*** Block opens ***
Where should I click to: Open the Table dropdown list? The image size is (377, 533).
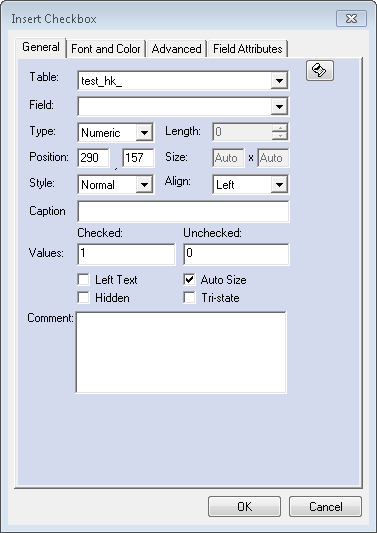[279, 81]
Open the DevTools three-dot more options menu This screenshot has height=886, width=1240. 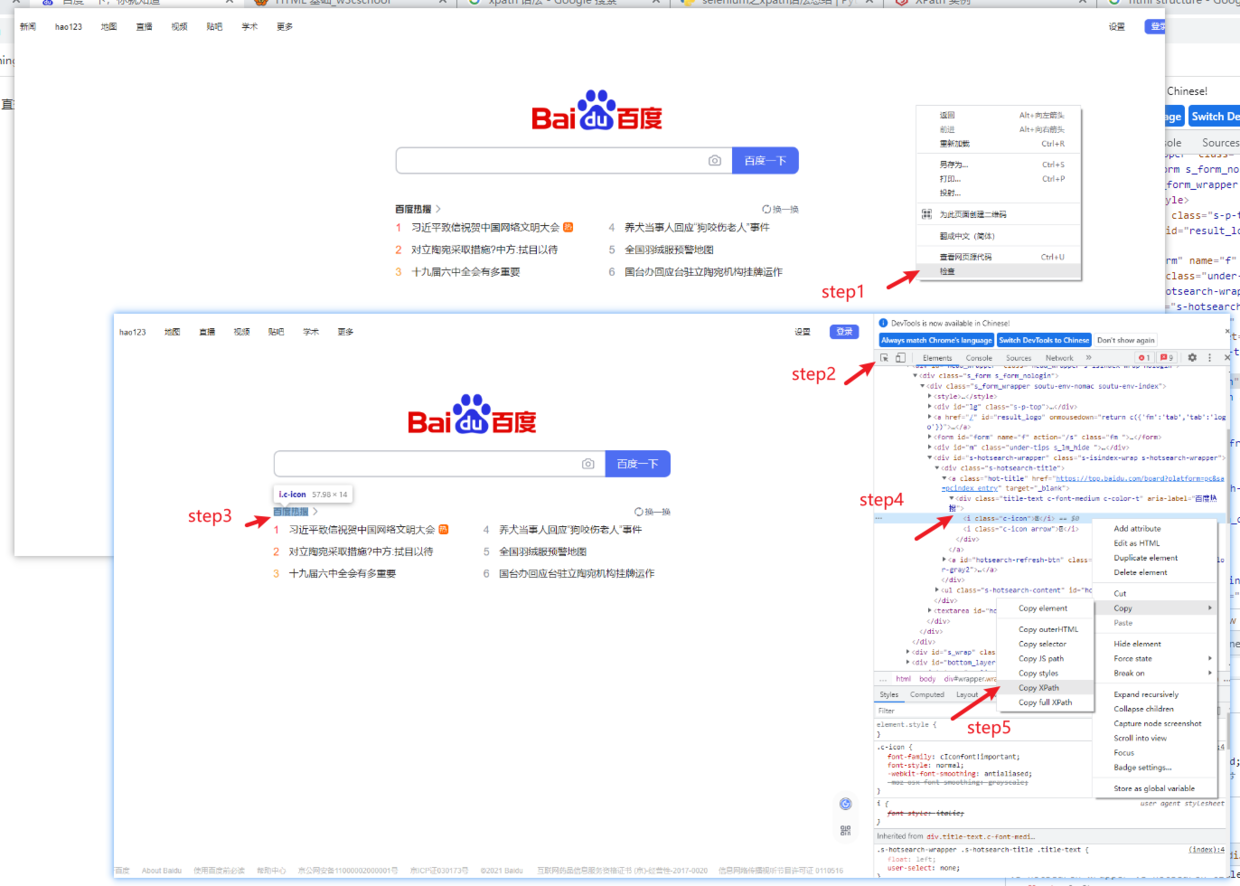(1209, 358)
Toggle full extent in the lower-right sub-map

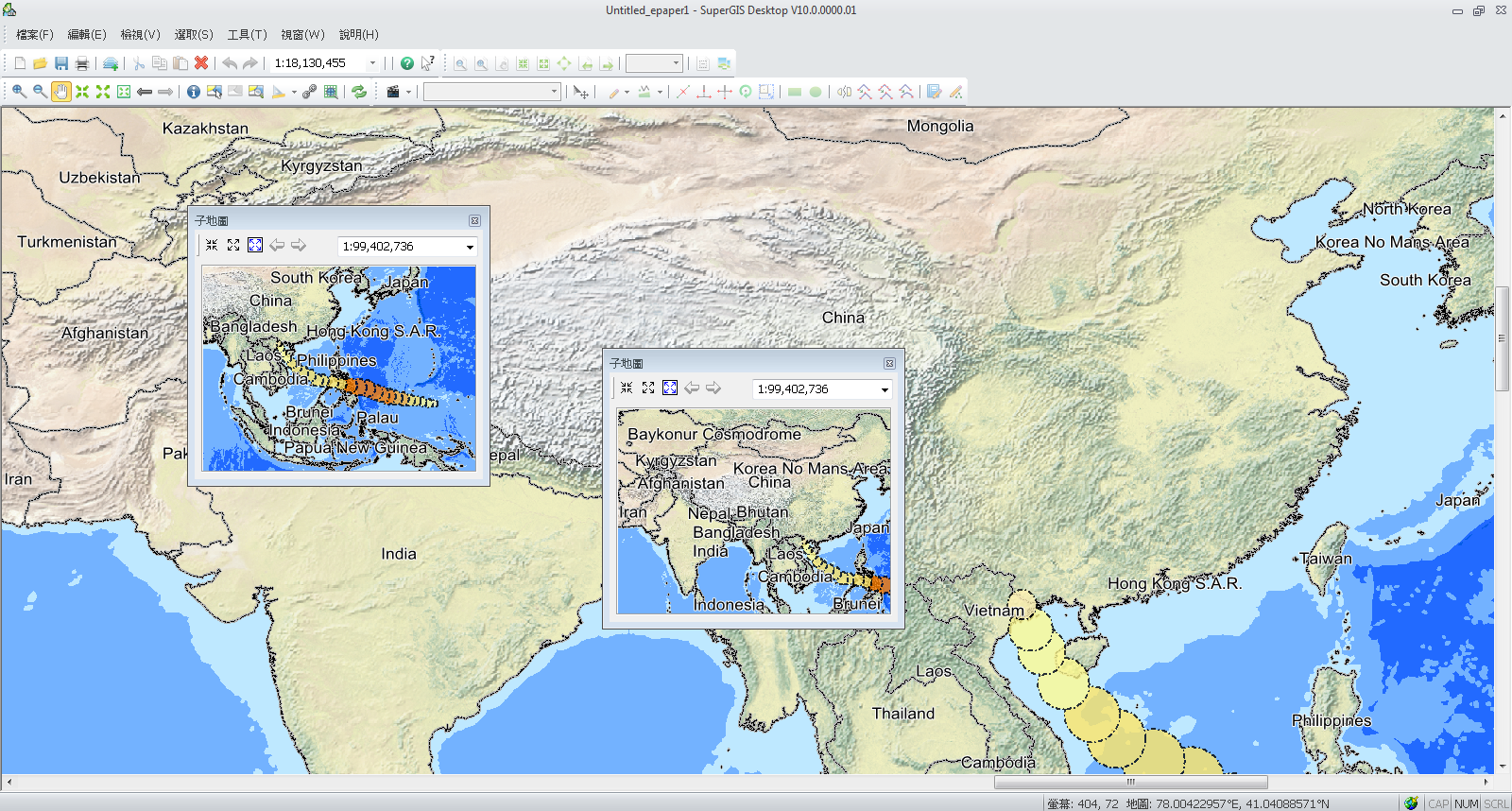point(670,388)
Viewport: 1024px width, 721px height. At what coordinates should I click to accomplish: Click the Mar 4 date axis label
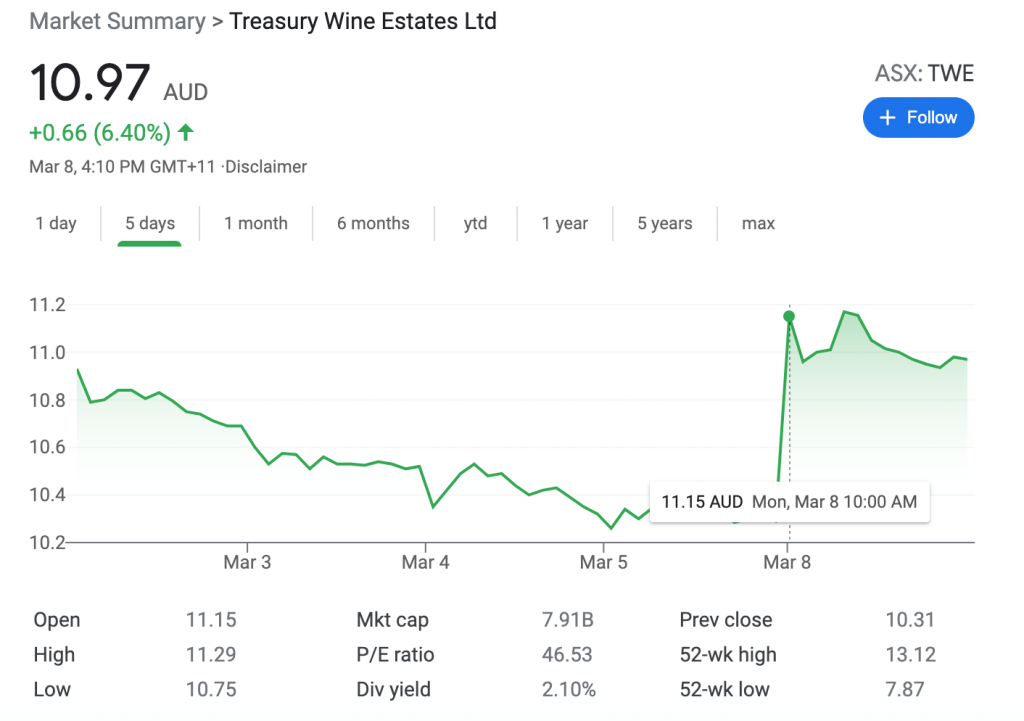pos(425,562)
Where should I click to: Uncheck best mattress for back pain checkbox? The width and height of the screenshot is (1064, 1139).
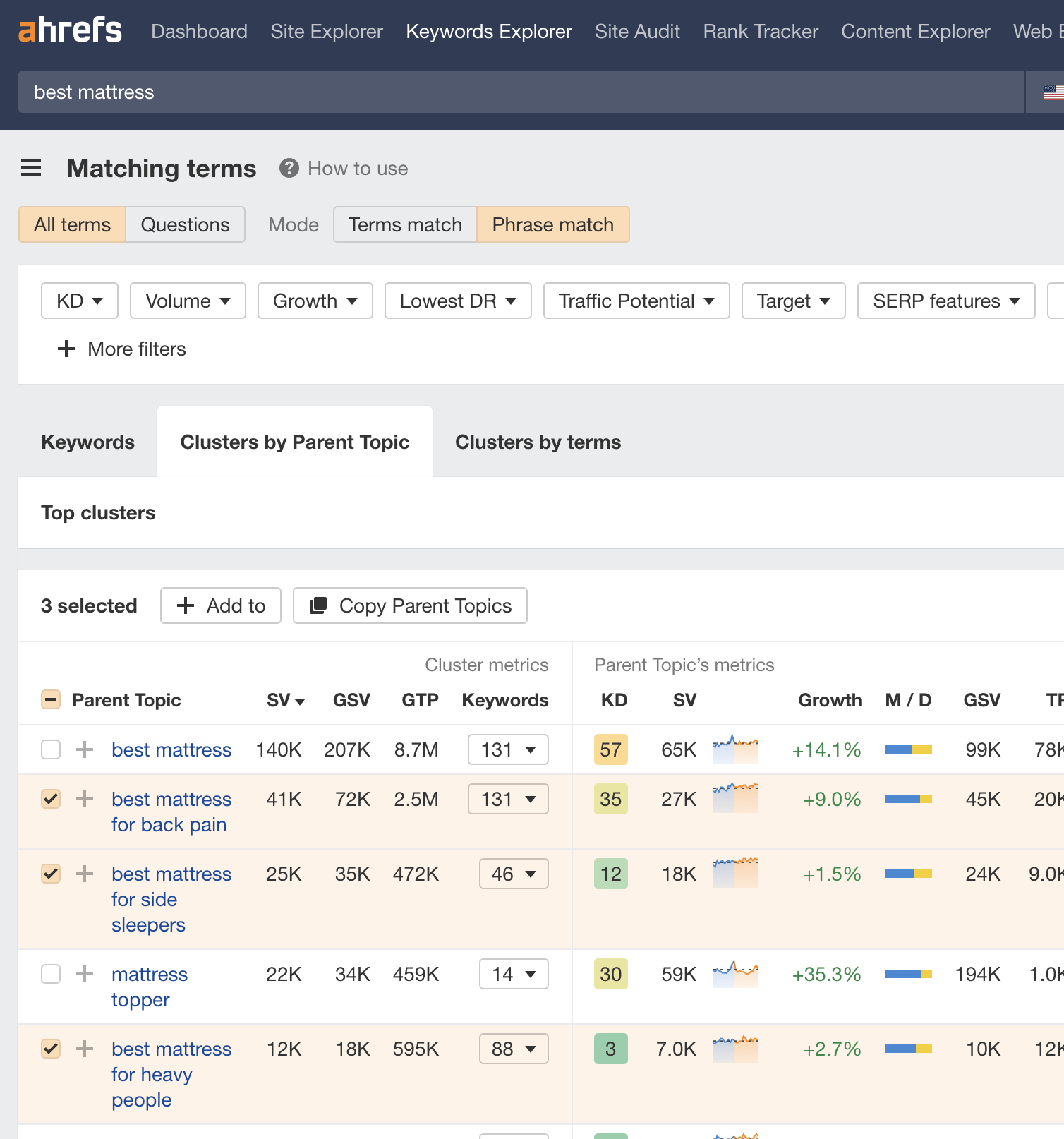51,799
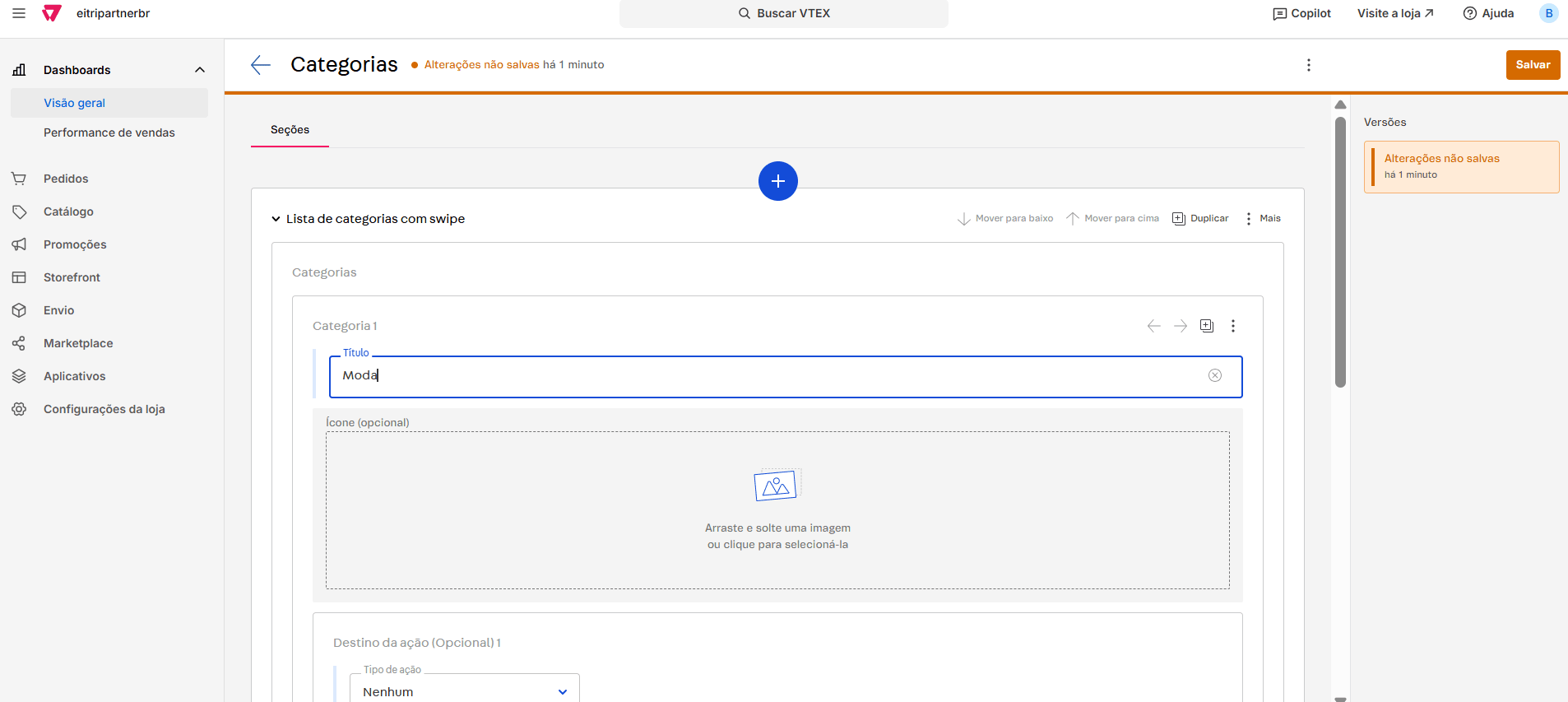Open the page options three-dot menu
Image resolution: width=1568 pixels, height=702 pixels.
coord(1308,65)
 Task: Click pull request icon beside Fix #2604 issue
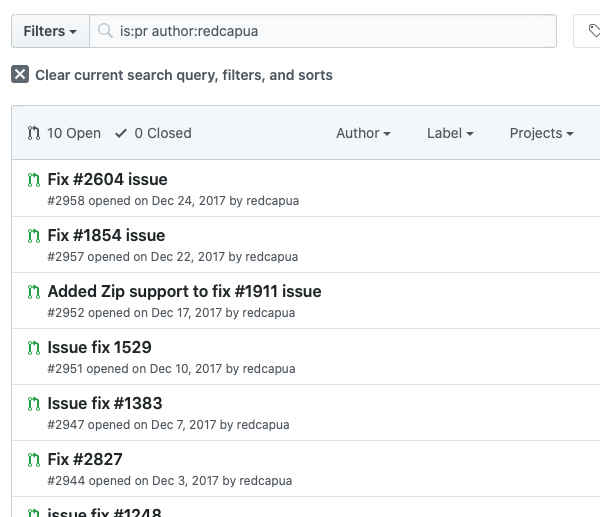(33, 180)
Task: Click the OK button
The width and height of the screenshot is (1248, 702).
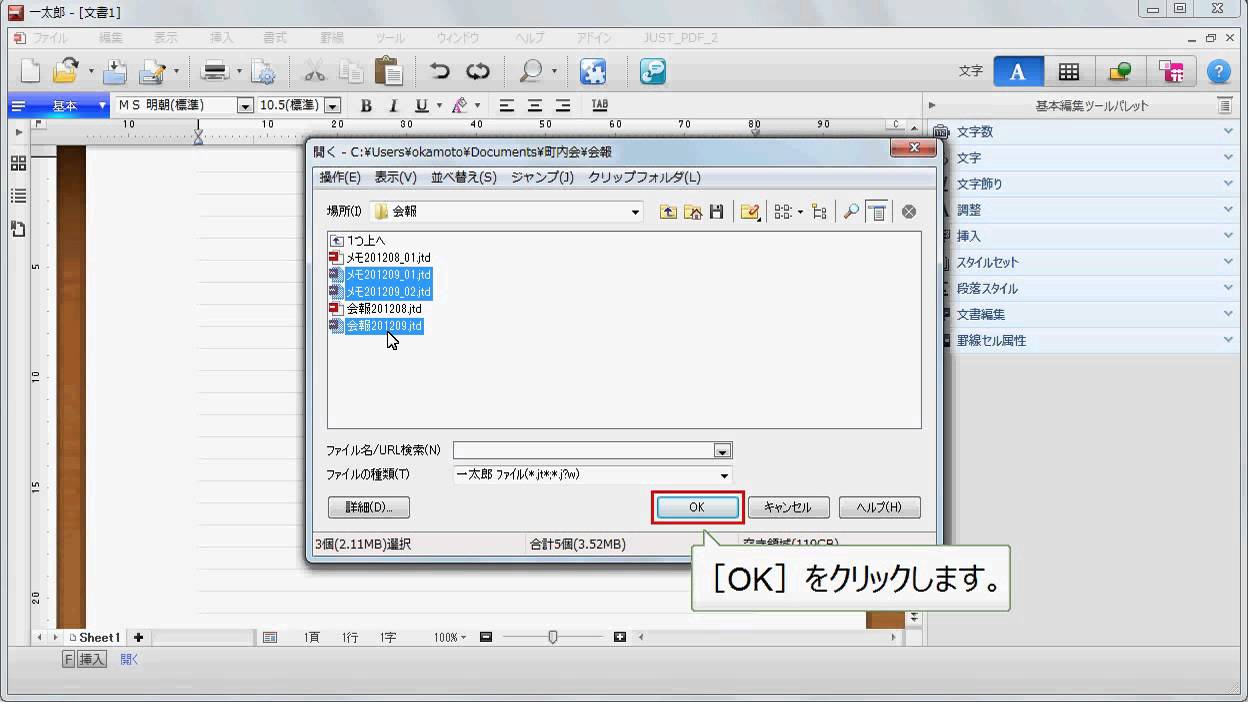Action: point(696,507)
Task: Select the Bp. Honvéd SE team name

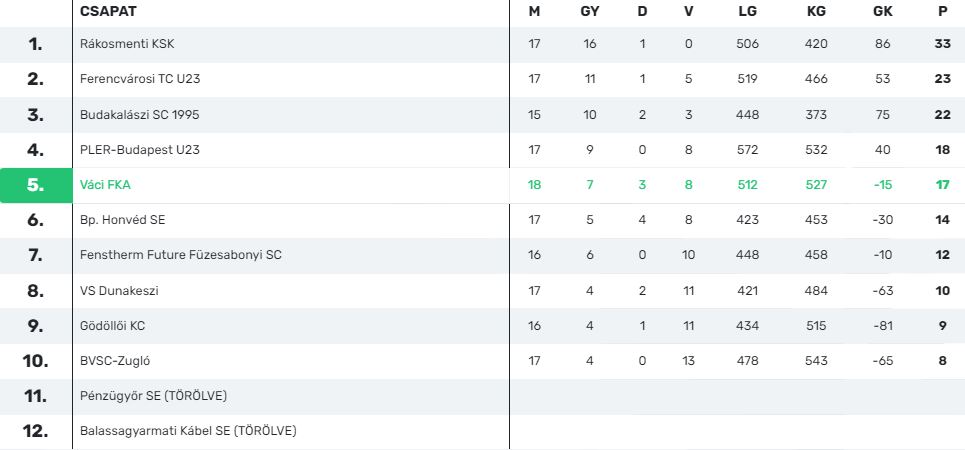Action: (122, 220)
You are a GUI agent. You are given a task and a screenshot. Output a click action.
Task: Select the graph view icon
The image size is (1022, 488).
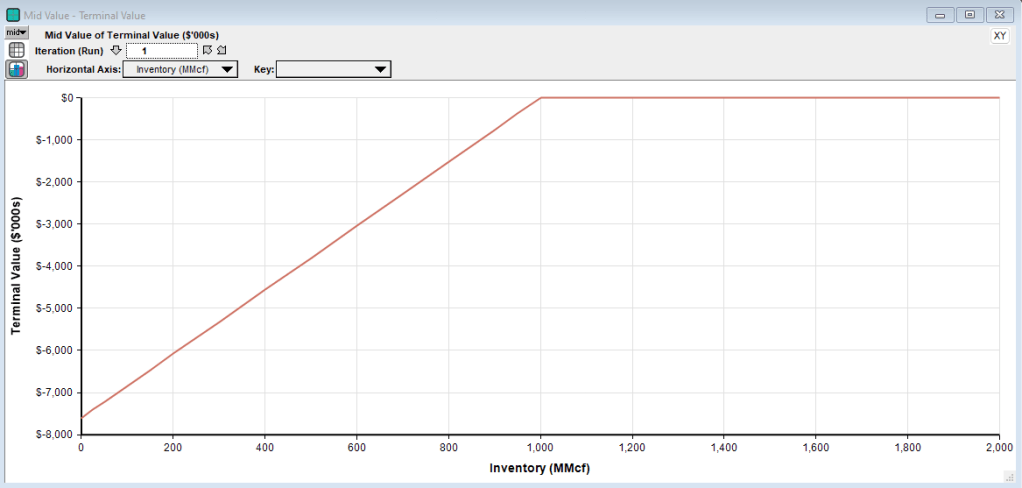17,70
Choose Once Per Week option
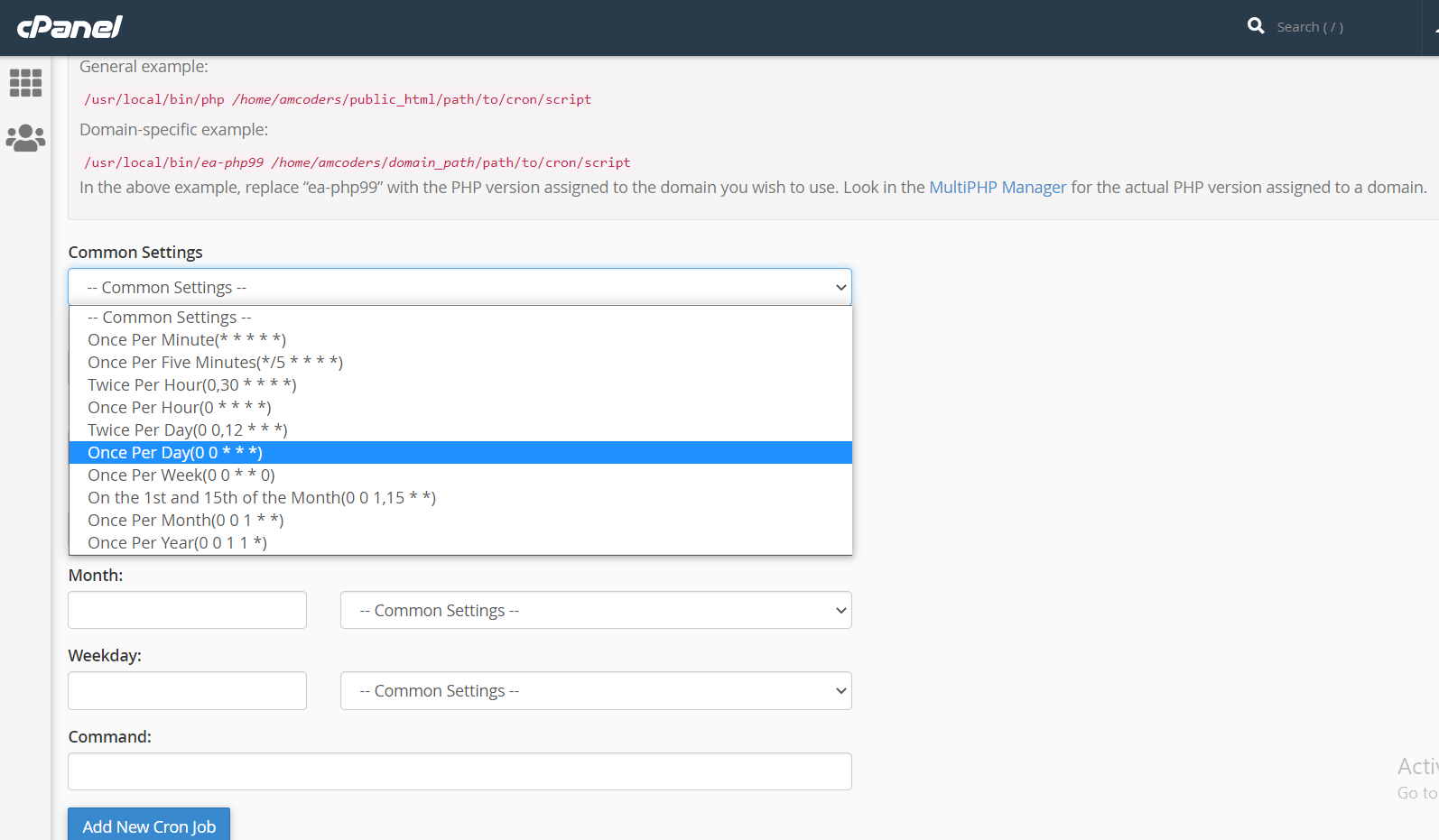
*** Block closes ***
=== YOUR GOAL ===
Starting with the line that contains "Task: Click the OK button", give the lines again exactly as they appear through the last line of the data, pictures excluded.

=== SOLVED EXERCISE ===
Task: Click the OK button
The width and height of the screenshot is (1248, 702).
Action: point(696,507)
Task: Select the Bp. Honvéd SE team name

Action: (122, 220)
You are a GUI agent. You are given a task and a screenshot. Output a click action.
Task: Select the graph view icon
The image size is (1022, 488).
17,70
Choose Once Per Week option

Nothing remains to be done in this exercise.